#### The task:
Output every line of the records below as a numbered list, skipping blank lines and leaving out the pictures.

(Target pointing data)
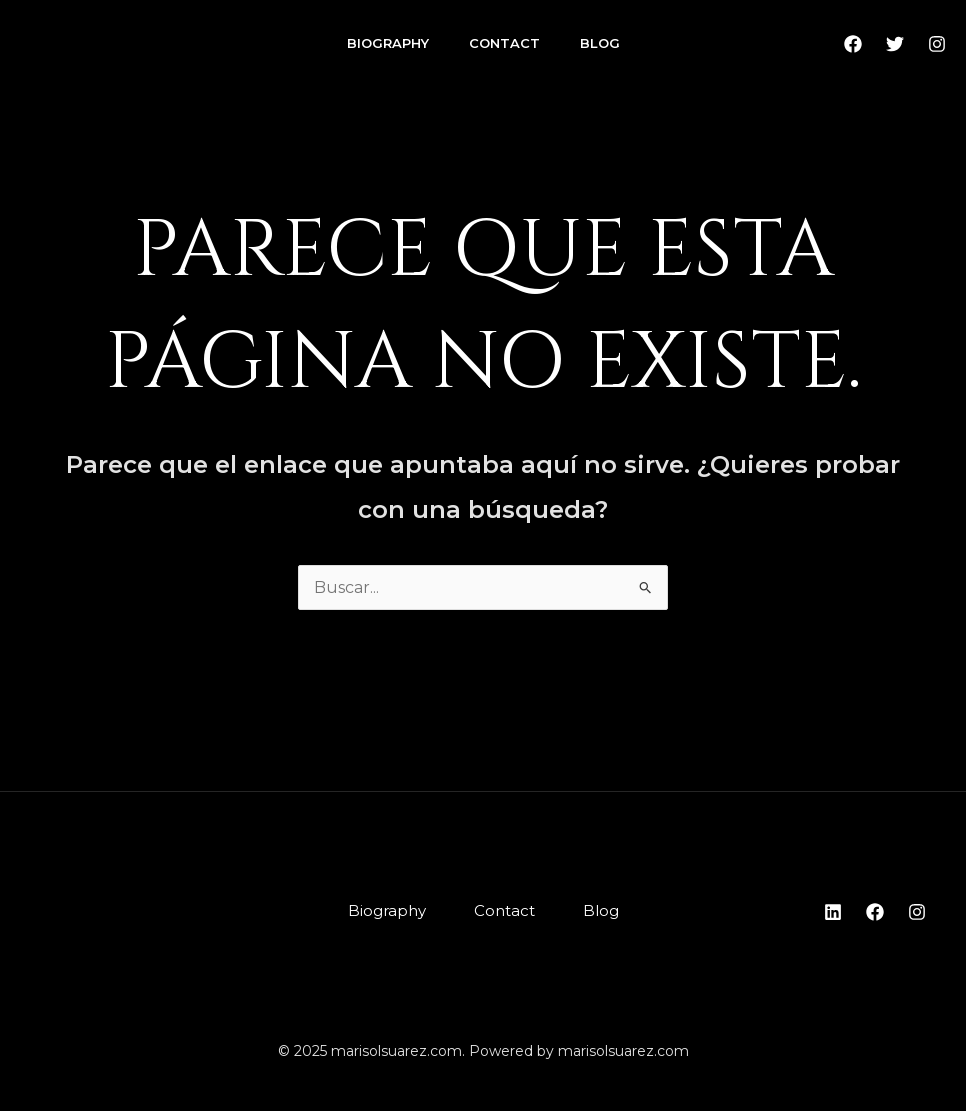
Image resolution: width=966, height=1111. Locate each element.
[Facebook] (853, 44)
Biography (388, 43)
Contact (504, 43)
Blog (600, 43)
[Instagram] (937, 44)
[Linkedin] (833, 912)
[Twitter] (895, 44)
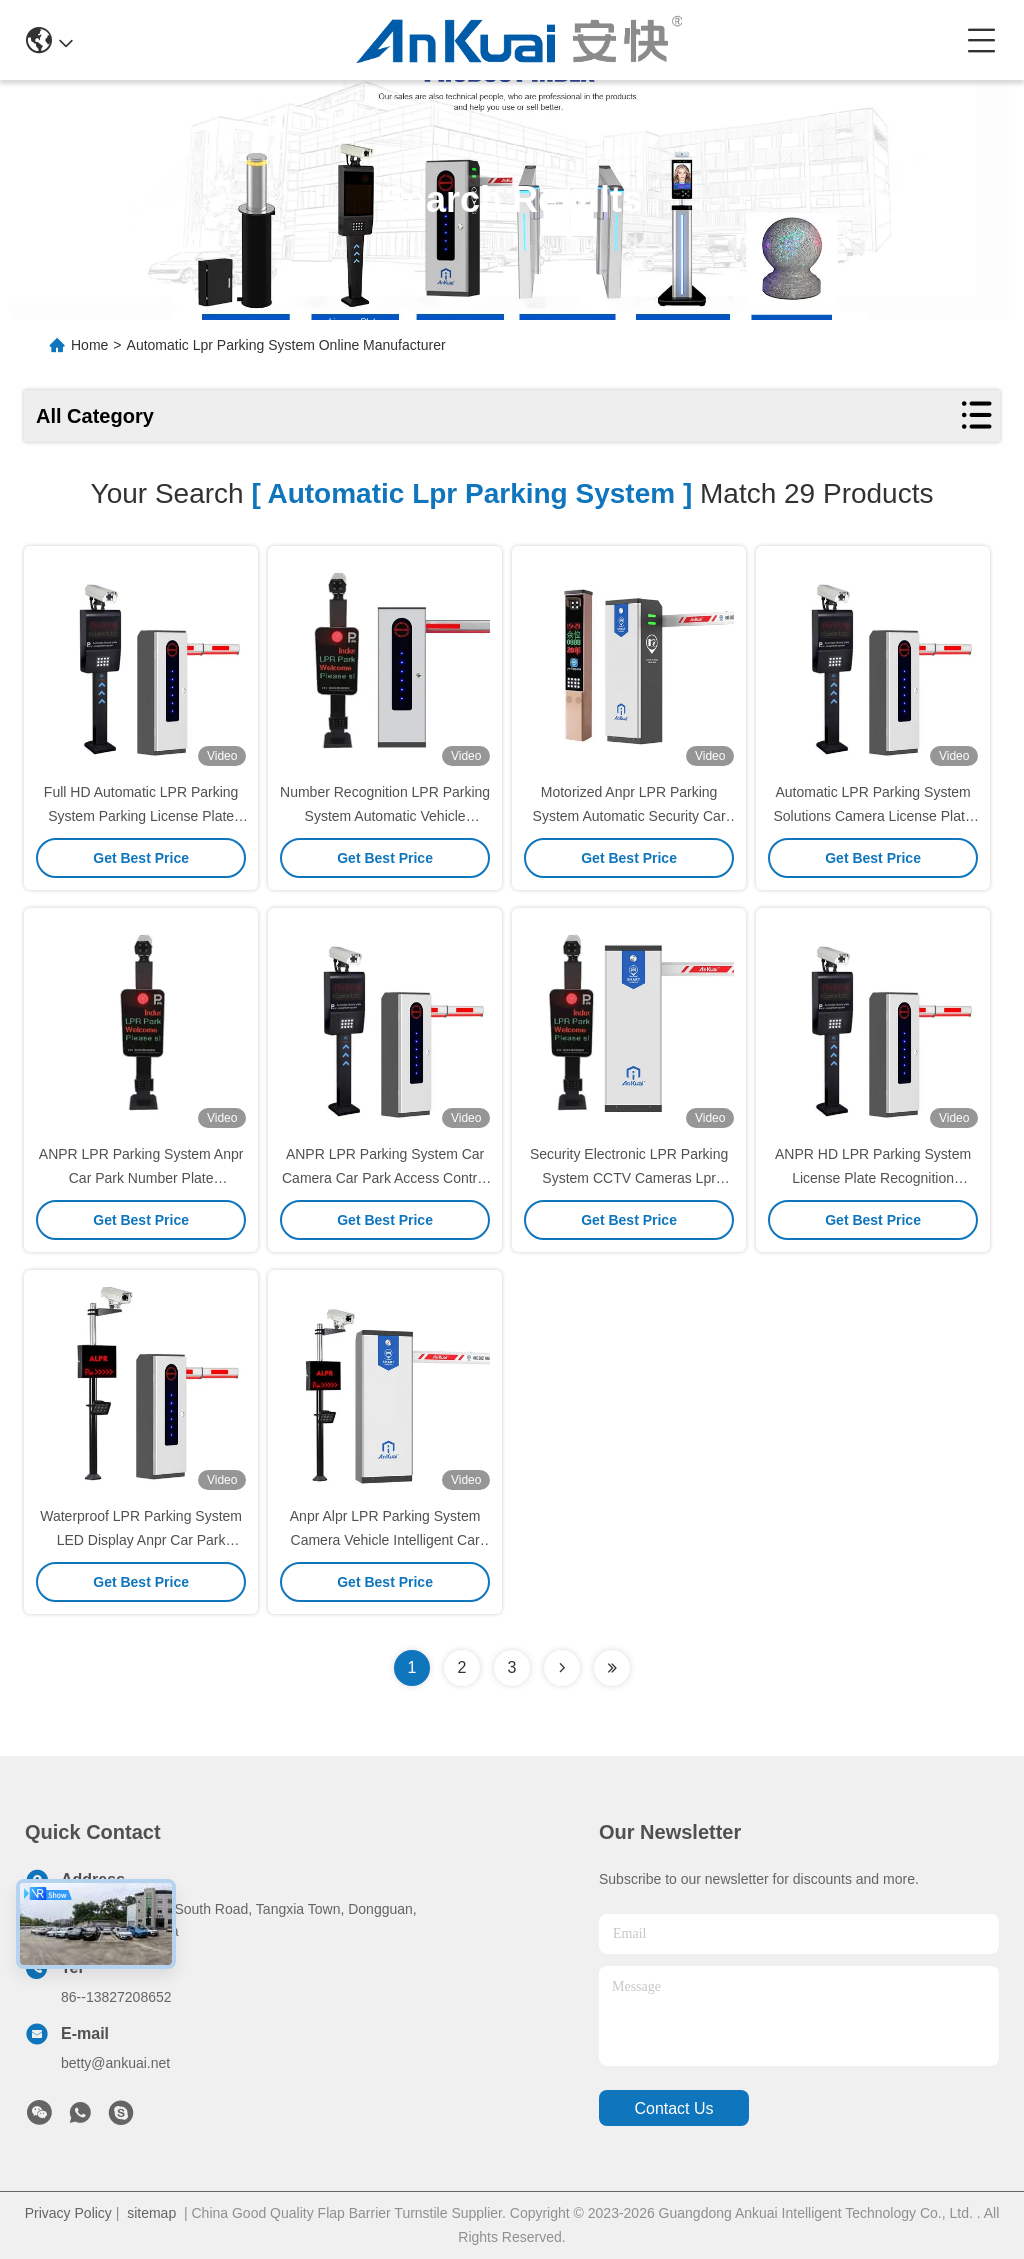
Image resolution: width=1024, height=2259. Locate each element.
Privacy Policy (68, 2213)
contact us (673, 2108)
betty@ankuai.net (115, 2063)
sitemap (151, 2213)
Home (89, 345)
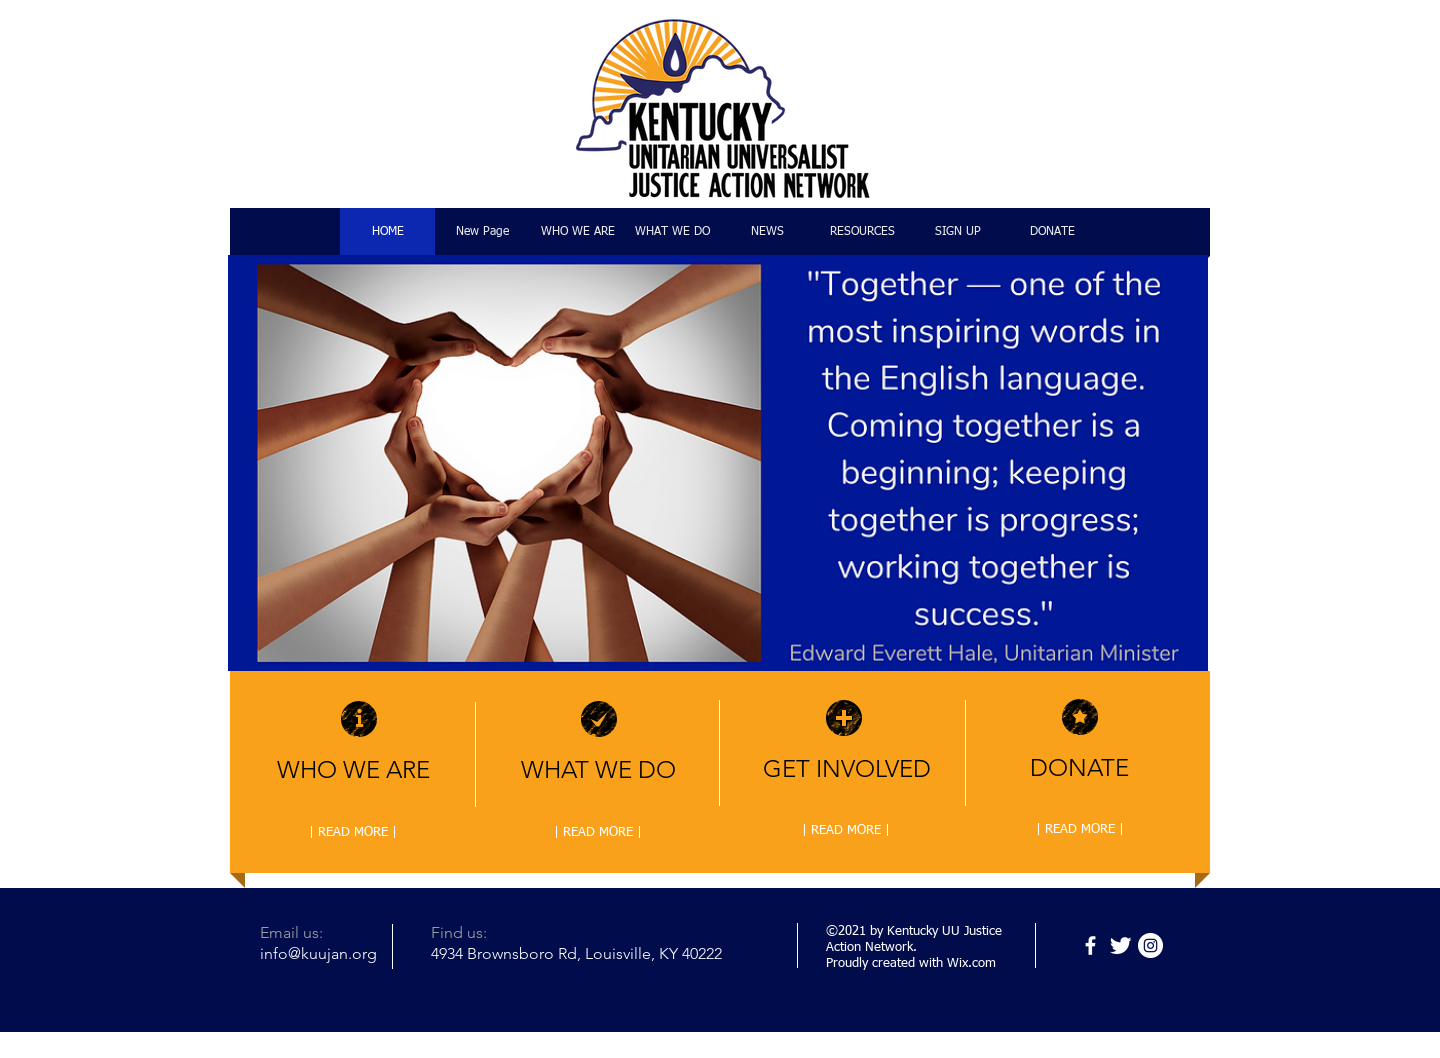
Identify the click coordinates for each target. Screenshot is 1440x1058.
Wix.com (971, 963)
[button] (718, 463)
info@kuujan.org (318, 953)
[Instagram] (1150, 945)
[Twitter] (1120, 945)
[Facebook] (1090, 945)
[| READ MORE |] (353, 833)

#### Complete response:
1. Image resolution: width=966, height=1111. Locate each element.
2. [Facebook] (853, 44)
3. Biography (388, 43)
4. Contact (504, 43)
5. Blog (600, 43)
6. [Instagram] (937, 44)
7. [Linkedin] (833, 912)
8. [Twitter] (895, 44)
9. Image resolution: width=1024, height=2259. Locate each element.
10. Privacy Policy (68, 2213)
11. contact us (673, 2108)
12. betty@ankuai.net (115, 2063)
13. sitemap (151, 2213)
14. Home (89, 345)
15. Identify the click coordinates for each target. Screenshot is 1440x1058.
16. Wix.com (971, 963)
17. [button] (718, 463)
18. info@kuujan.org (318, 953)
19. [Instagram] (1150, 945)
20. [Twitter] (1120, 945)
21. [Facebook] (1090, 945)
22. [| READ MORE |] (353, 833)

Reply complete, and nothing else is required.